-- Written problem --
Reproduce the passage on Proudhon and property from "Proudhon’s originality in" up to and including "they own it.", substituting "farmers" for "peasants".

-- Quoted text --
···

But the old and rather archaic nature of this cry in no way weakens its
emotional power. What Proudhon expresses in these few words, which he
would then constantly theorise, is that through the property
relationship, a particular social relation is called into question and
that, as Jean-Jacques Rousseau had already expressed, the social
relationship necessarily became a relationship of force. Can this
relationship of force be overcome, or must we come up with economic,
political and ideological compromises? This question would constantly be
revisited over the twenty-five years of thought between the First Memoir
and The Political Capacity of the Working Classes.
Proudhon’s originality in the social movement of the mid-19th century on
this point is to increase outrage against property without, however,
providing a simple solution to it. While liberals and conservatives see
appropriation either as an incidental or wholly beneficial phenomenon,
and the communists see it as a temporary evil that a revolution can
erase, Proudhon maintains that it is socially illegitimate, a source of
destructive contradictions, but nevertheless that there is no
eschatological solution to this torment. He fights against liberals who
hide the violence and suffering linked to property, but he also fights
against the supporters of “community”,[7] whose dangerous illusions he
condemns. He even defends Roman possession and glorifies peasants’
physical ties to the land, which they cultivate better and with greater
enjoyment when they own it.
There is thus an apparent intellectual contradiction, but the
contradiction is based in fact. It is an economic contradiction, since
property allows the healthy accumulation of capital but also causes
worker subordination and poverty; a social contradiction, since property
divides capital and labour and provokes “war” between the two; and a
psychological contradiction between the enjoyment of the possessors and
the suffering of the dispossessed. But paradoxically, Proudhon’s
attitude is in no way one of resignation. He does not believe that a
political revolution could ever resolve permanent problems whose
complexity is a condition of economic functioning, but nevertheless he
does not stop seeking realistic means to calm the suffering caused by
appropriation without destroying its dynamism, whether through immediate
measures such as the Bank of the People in 1849 or through highly
elaborate measures such as Federalism in 1863.

···

-- Provided information --
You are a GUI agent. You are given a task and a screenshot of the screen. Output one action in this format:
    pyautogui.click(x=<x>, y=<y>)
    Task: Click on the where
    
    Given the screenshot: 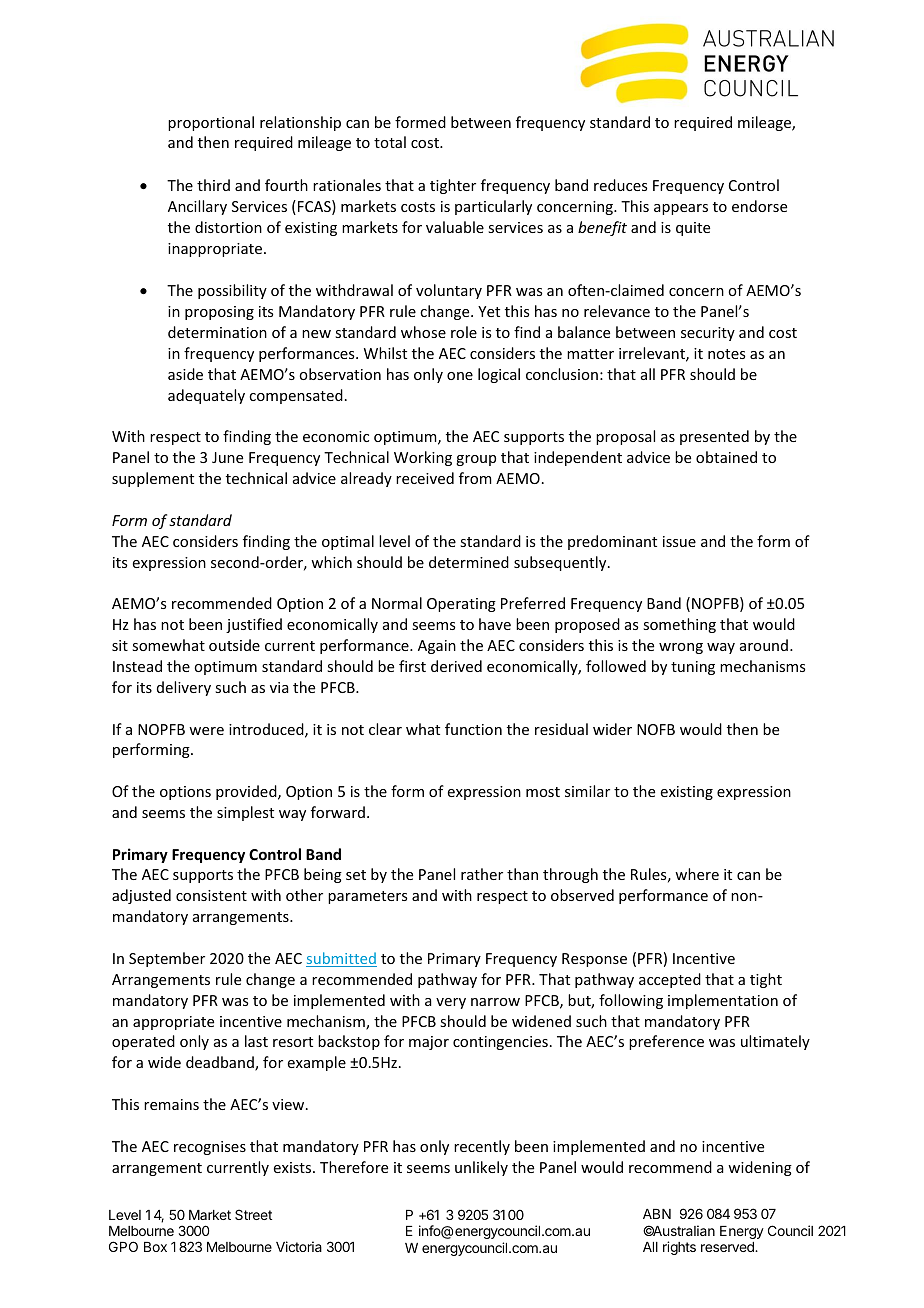 What is the action you would take?
    pyautogui.click(x=697, y=874)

···

-- Problem solution --
Proudhon’s originality in the social movement of the mid-19th century on
this point is to increase outrage against property without, however,
providing a simple solution to it. While liberals and conservatives see
appropriation either as an incidental or wholly beneficial phenomenon,
and the communists see it as a temporary evil that a revolution can
erase, Proudhon maintains that it is socially illegitimate, a source of
destructive contradictions, but nevertheless that there is no
eschatological solution to this torment. He fights against liberals who
hide the violence and suffering linked to property, but he also fights
against the supporters of “community”,[7] whose dangerous illusions he
condemns. He even defends Roman possession and glorifies farmers’
physical ties to the land, which they cultivate better and with greater
enjoyment when they own it.